### WORK TO COMPLETE
Give back every record exactly, images excluded.

### INFORMATION PROVIDED
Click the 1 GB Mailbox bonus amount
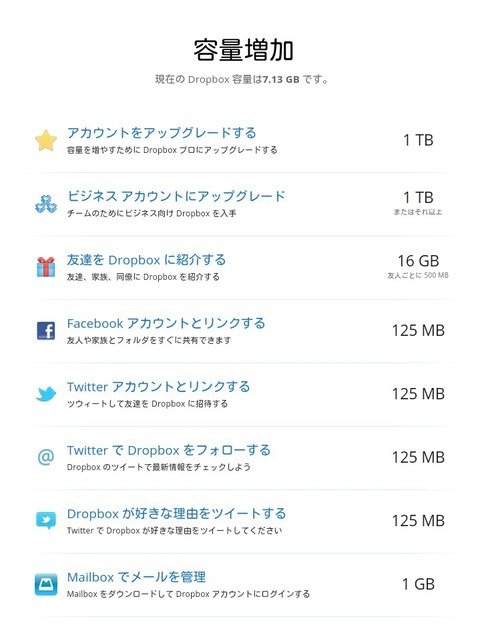The height and width of the screenshot is (631, 480). (x=418, y=584)
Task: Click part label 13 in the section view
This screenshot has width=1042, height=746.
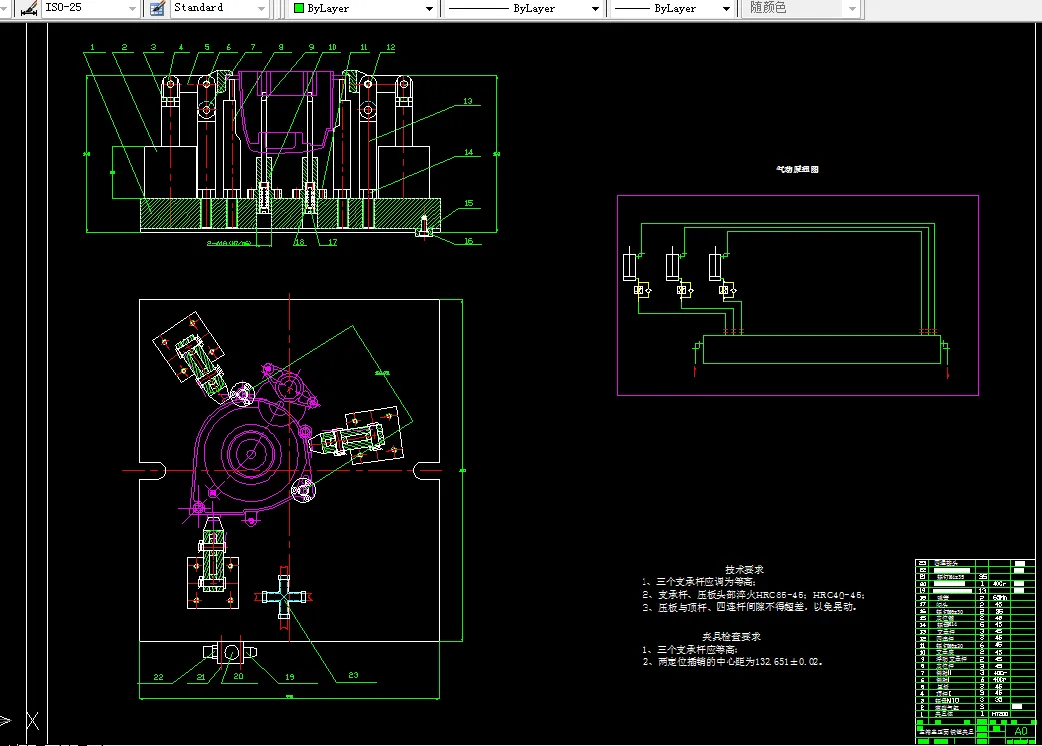Action: click(467, 101)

### RESPONSE TO THIS TASK
Click the 1 GB Mailbox bonus amount
The height and width of the screenshot is (631, 480). (x=418, y=584)
Task: Click part label 13 in the section view
This screenshot has width=1042, height=746.
Action: click(467, 101)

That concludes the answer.